The decision by the Cabinet Committee on Economic Affairs to, in essence, hand over Rs 30,000 crore to Air India is among the most unjustifiable decisions in India’s recent economic history. The very size of the package is enormous, inviting comparisons with the entire outlay of the rural employment guarantee scheme for this year; it is considerably more than what the central government spends on health. Such comparisons may appear unfair, given that the amount is to be slowly infused into the ailing carrier over eight years, rather than all at one go. It is instructive to note, though, that the government is being stingy in bailing out the Indian Railways, which would want sums much lower than these — in spite of the fact that Air India matters to, at most, a few percentage points of India’s population, and that too the section most able to withstand the marginal increase in fares that would accompany a carrier serving a small fraction of the market dropping out. On any moral and ethical dimension it is scandalous that a fiscally irresponsible government is handing over so much taxpayer money to an enterprise that is terribly run, unpopular with customers, and is serving only India’s wealthiest.

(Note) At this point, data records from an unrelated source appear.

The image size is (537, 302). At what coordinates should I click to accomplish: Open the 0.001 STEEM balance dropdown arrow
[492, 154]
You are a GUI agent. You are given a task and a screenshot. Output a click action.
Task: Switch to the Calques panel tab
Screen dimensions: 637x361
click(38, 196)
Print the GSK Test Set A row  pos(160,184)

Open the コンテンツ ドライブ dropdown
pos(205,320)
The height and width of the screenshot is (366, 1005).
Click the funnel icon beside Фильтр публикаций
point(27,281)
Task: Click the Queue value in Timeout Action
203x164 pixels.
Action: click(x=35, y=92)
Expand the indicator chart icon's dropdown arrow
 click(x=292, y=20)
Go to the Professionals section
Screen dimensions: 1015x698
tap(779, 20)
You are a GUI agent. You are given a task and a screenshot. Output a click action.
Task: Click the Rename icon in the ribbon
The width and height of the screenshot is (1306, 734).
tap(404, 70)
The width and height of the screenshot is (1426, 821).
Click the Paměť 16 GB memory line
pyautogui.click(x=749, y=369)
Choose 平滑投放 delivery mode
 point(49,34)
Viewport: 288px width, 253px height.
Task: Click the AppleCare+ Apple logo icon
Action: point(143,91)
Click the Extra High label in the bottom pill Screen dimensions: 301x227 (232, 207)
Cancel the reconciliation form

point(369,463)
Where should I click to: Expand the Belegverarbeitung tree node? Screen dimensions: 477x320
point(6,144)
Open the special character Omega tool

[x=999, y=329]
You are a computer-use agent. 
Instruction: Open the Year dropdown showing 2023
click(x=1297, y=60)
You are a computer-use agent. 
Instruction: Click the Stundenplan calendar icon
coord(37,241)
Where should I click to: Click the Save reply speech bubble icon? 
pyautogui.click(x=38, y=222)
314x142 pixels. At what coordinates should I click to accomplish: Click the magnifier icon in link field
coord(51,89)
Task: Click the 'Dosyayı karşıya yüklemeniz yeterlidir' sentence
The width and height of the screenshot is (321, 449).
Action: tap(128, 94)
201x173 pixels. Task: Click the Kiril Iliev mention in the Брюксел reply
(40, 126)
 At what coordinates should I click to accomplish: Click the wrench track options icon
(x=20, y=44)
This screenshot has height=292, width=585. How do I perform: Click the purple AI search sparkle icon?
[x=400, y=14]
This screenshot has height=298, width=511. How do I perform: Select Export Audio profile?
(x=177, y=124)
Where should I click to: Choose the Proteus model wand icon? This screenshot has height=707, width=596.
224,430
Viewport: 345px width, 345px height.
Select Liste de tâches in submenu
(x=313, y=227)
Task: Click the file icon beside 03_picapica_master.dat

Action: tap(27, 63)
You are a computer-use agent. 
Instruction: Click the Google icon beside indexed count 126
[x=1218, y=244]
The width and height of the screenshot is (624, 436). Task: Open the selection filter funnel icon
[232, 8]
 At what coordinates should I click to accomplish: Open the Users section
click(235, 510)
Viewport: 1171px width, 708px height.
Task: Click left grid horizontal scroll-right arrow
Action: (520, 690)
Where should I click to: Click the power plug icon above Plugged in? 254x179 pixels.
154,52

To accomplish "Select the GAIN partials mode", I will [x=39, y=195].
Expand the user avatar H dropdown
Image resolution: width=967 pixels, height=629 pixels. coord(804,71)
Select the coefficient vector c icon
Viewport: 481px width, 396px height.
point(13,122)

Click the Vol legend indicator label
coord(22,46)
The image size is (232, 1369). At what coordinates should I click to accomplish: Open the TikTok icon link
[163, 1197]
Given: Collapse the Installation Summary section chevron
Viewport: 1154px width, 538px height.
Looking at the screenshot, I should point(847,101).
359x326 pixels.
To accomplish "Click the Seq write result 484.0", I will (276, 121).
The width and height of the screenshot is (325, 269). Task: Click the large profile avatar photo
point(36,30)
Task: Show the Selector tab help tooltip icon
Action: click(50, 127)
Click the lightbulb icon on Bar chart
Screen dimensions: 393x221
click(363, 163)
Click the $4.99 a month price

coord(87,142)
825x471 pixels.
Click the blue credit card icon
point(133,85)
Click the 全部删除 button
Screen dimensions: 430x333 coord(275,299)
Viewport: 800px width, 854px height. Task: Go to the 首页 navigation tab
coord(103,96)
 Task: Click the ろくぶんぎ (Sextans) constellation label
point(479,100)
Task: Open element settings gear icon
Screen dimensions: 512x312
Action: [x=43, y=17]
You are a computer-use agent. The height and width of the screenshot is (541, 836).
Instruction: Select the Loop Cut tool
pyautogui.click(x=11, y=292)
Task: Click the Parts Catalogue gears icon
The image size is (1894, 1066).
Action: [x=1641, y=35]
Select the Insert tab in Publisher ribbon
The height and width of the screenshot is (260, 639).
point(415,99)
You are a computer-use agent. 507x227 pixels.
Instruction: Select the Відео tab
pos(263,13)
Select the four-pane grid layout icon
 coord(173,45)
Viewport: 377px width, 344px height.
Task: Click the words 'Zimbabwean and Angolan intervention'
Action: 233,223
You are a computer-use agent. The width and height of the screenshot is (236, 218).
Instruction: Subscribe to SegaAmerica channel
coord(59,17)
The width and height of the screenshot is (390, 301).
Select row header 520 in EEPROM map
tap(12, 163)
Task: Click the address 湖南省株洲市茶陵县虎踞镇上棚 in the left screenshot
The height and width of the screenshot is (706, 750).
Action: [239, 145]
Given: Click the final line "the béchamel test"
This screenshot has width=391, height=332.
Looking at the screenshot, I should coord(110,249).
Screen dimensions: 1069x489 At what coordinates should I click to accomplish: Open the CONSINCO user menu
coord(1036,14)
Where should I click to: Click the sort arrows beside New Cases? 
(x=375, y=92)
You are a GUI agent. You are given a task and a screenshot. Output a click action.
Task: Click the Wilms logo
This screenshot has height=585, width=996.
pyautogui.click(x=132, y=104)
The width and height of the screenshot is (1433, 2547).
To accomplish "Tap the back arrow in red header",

The folly of guaranteeing Air India’s future to this extent is magnified when one considers that, in the end, even this plan may not be enough. True, the disbursal of funds is hedged about with one rider or another. For example, there are “milestones” to achieve: the airline must achieve a load factor of 75 per cent, and an on-time performance indicator of between 85 and 90 per cent. Anyone who has travelled Air India in the past 10 years will agree this sounds like a difficult proposition — transforming the airline’s work ethic and productivity is likely impossible. Yet, is it not likely that, when these milestones are not achieved, the money will be disbursed anyway? This is because the government has shown itself unwilling to realise that Air India should, in fact, end its existence if it is unable to meet the standards of the market. The root cause is that the Centre just does not accept that Air India is a sad relic of the statist past, one that is out of place and out of time, and deserves to be shut down. It is open to question whether this is because the United Progressive Alliance itself also hankers after that past; or because functionaries of the government are accustomed to the travel perquisites that a state-owned airline must perforce hand out; or because nobody wants to tell Air India’s 27,000 employees that the taxpayer can find better use for her money than to pay their salaries.
Air India and its employees can no longer claim the crisis is not of their making. True, the company was forced into an inappropriate purchase of aircraft based on an optimistic expansion plan. However, that no expansion has taken place at all is a function of the airline’s incompetence and its inability to stand up to competition. It should go without saying that Rs 30,000 crore is a lot of money. This government should rethink its commitment to bailing out a failing enterprise.